Reply Sat 2 Jun, 2007 09:53 am
China has cornered the global market for vitamins
By Tim Johnson
McClatchy Newspapers
5/31/07

SHIJIAZHUANG, China - If you pop a vitamin C tablet in your mouth, it's a good bet it came from China. Indeed, many of the world's vitamins are now made in China.

In less than a decade, China has captured 90 percent of the U.S. market for vitamin C, driving almost everyone else out of business.

Chinese pharmaceutical companies also have taken over much of the world market in the production of antibiotics, analgesics, enzymes and primary amino acids. According to an industry group, China makes 70 percent of the world's penicillin, 50 percent of its aspirin and 35 percent of its acetaminophen (often sold under the brand name Tylenol), as well as the bulk of vitamins A, B12, C and E.

In the wake of a pet food scandal, in which adulterated wheat gluten from China led to the deaths of thousands of pets in North America, and other instances of food and toothpaste tampering, China's vitamin producers are reaching out to reassure U.S. consumers that their vitamins are safe.

Whether that's true isn't clear, however. Foreign food-safety experts say China's larger companies have reputations to protect. The question is how they maintain quality control.

In this pharmaceutical hub, a two-hour train ride south of Beijing, managers at what may be the world's largest vitamin C factory said they're constantly improving quality control to keep pace with the tenfold increase in production this decade.

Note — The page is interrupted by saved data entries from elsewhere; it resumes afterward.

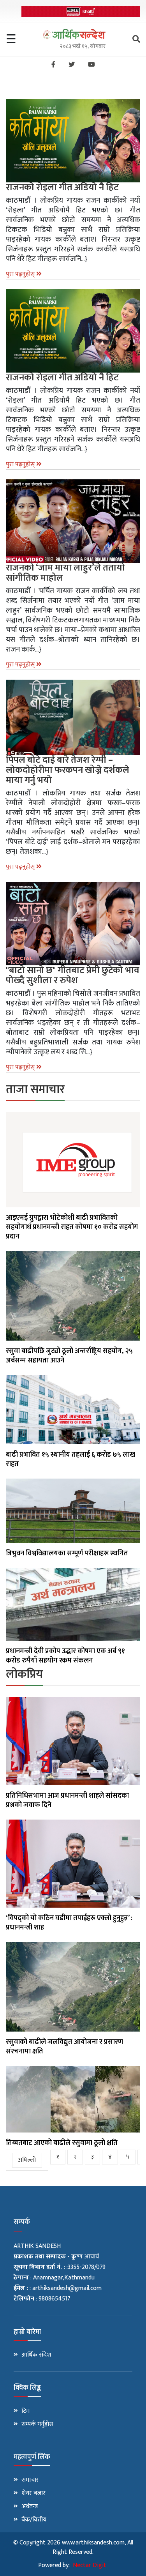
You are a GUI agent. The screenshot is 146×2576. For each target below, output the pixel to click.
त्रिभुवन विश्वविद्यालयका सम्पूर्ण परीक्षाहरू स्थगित (67, 1553)
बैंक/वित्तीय (33, 2520)
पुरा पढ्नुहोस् (21, 274)
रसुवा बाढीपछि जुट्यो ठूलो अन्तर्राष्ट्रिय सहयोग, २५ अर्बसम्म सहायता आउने (69, 1355)
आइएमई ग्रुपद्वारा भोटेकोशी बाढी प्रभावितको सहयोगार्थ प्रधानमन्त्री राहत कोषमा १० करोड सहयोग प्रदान (72, 1227)
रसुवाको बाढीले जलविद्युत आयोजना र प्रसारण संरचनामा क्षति (64, 2046)
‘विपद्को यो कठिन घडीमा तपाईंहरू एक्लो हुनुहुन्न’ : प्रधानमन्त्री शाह (69, 1922)
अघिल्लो (27, 2160)
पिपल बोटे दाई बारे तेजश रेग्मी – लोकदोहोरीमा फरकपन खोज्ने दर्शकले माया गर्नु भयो (67, 770)
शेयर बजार (33, 2493)
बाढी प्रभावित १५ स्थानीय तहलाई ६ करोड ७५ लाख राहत (70, 1459)
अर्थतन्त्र (29, 2506)
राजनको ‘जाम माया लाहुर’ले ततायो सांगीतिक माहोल (65, 573)
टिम (25, 2411)
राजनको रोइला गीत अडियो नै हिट (62, 187)
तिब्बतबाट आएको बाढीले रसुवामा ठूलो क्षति (62, 2143)
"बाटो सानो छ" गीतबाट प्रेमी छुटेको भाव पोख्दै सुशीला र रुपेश (72, 975)
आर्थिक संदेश (36, 2355)
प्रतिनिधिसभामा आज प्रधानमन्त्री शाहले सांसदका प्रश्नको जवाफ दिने (67, 1800)
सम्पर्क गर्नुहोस (37, 2424)
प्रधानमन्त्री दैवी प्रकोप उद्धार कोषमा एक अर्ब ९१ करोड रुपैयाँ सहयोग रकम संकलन (65, 1655)
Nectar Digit (89, 2565)
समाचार (30, 2480)
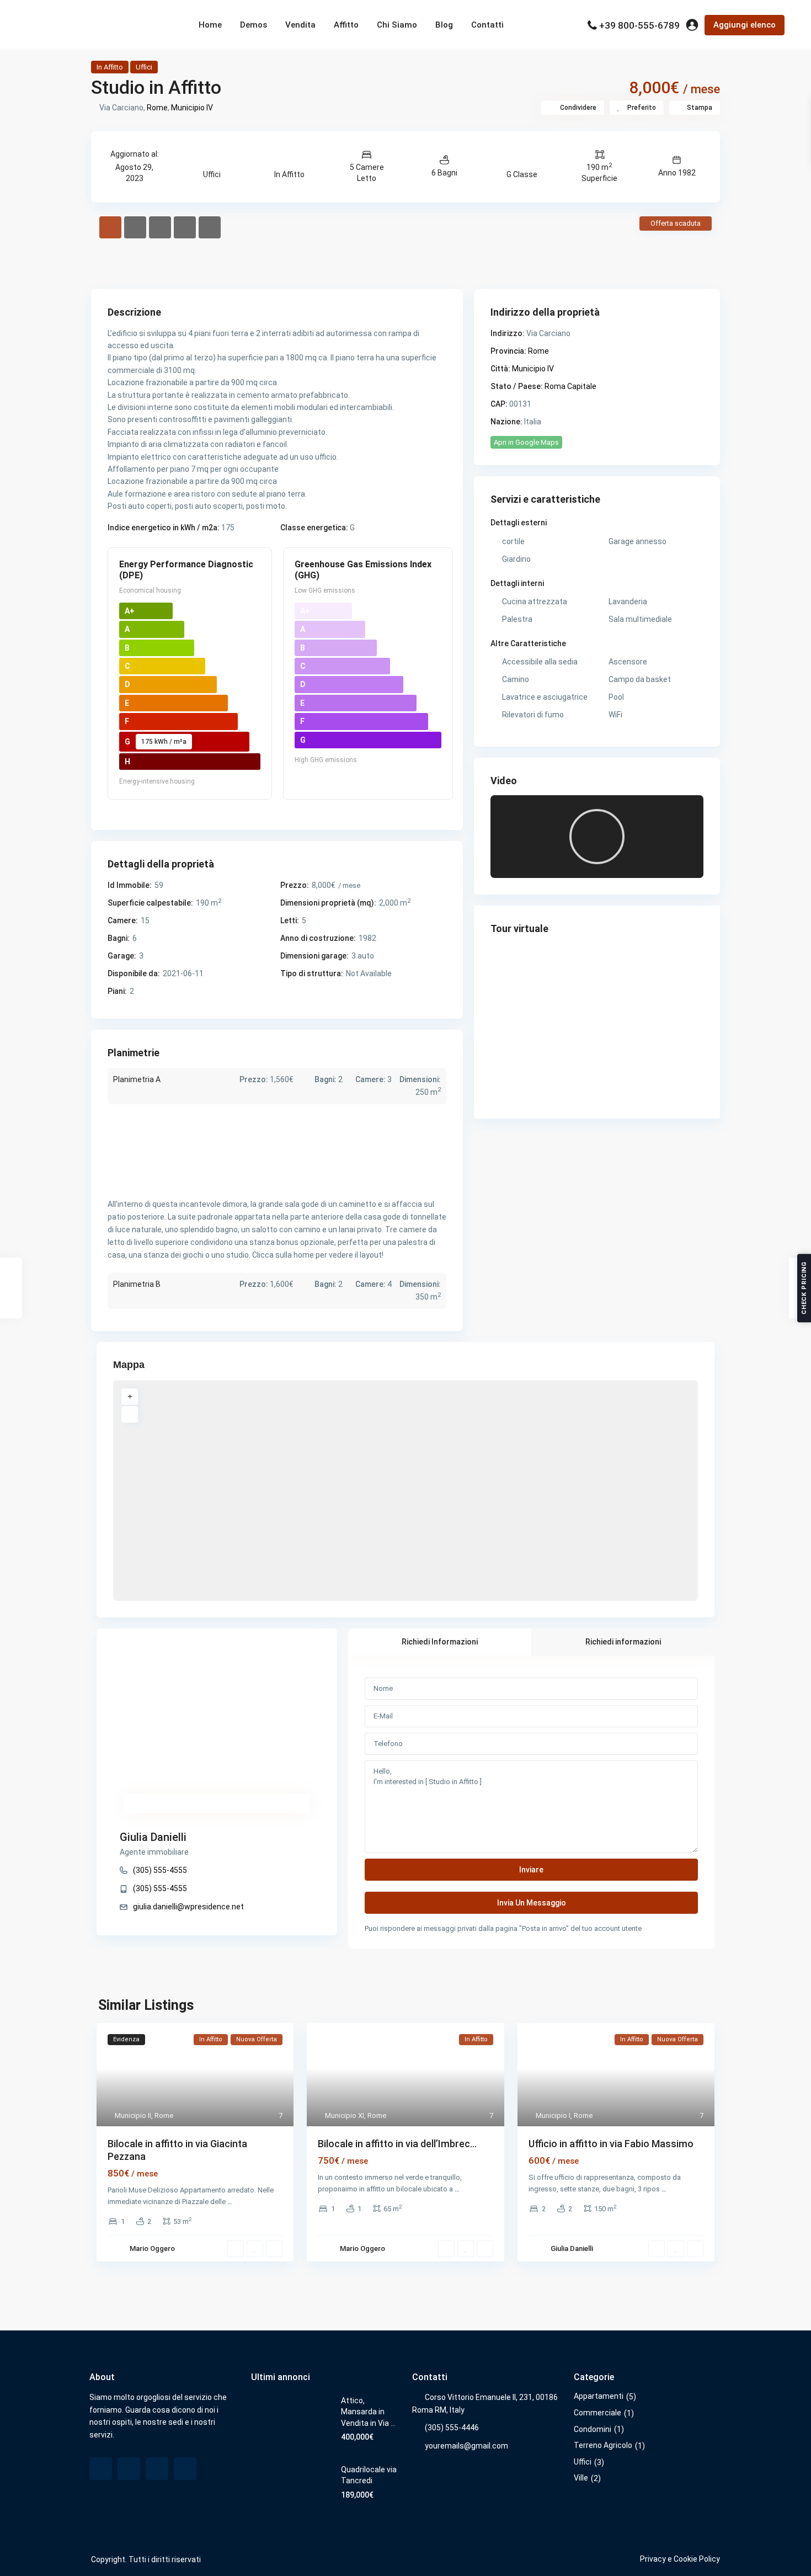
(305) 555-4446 (452, 2427)
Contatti (487, 25)
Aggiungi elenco (744, 25)
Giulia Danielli (153, 1837)
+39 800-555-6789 (639, 25)
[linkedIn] (157, 2468)
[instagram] (185, 2468)
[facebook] (100, 2468)
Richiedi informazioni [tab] (623, 1641)
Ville (581, 2477)
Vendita (300, 25)
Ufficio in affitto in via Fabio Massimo (611, 2143)
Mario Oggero (152, 2248)
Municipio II (133, 2115)
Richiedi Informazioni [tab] (440, 1641)
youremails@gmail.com (466, 2445)
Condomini (592, 2429)
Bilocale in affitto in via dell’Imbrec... (397, 2143)
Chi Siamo (397, 25)
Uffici (144, 67)
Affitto (346, 25)
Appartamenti (598, 2396)
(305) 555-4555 (160, 1870)
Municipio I (553, 2115)
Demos (253, 25)
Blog (444, 25)
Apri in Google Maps (526, 442)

"We used to only comply with domestic standards. Now we must comply with international standards," said Liu Lifeng, an aide to the general manager at the Weisheng Pharmaceutical Co. Ltd.

Food and drug safety inspectors drop in at the plant from time to time.

"The authorities come unexpectedly without telling us," added Tian Yumiao, the senior director of the quality control department of Weisheng.

But the inspectors aren't exactly neutral guardians of public health. They work for the city government, which is a part owner of the parent company of Weisheng Pharmaceutical. That kind of relationship between food and drug inspectors and China's booming agricultural and pharmaceutical industries is coming to the fore as an issue in the food safety debate. The local government in this thriving city of 2 million people would suffer if it did anything to hurt the growth of local vitamin and drug producers, and local officials might be reluctant to admit that a public safety issue had arisen.

"That's a conflict of interest right there," said Kathryn Boor, a food safety expert at Cornell University. "You really need a disinterested party involved in inspections."

Issues of food and drug safety ripple across China today. The former chief of the state Food and Drug Administration, Zheng Xiaoyu, was given the death sentence Tuesday for taking $832,000 in bribes to let unsafe drugs on the market. One Zheng aide was sentenced to a 15-year jail term last autumn, and a second was accused in May in the bribery scandal.

A survey earlier this year said more than three-fifths of Chinese worry about whether the food they eat is contaminated or adulterated.

Observers of China's food and dietary supplements industry say many larger companies, such as Weisheng, are well-managed and obtain key global certifications.

At the sprawling Weisheng plant, uniformed employees bustle about on neatly swept walkways, entering production areas where assembly lines purr. Machinery seemed clean, although managers barred a visitor from taking photographs in factory areas. Only minor odors emanated from a water recycling area.

"The industry in China is bifurcated between top-notch companies that are highly skilled and do all the right things, and the second- and third-tier producers, some of which are just sloppy bucket shops," said Peter Kovacs, a food industry consultant based in Incline Village, Nev.

Foreign brokers concur that the low end of China's market has severe problems.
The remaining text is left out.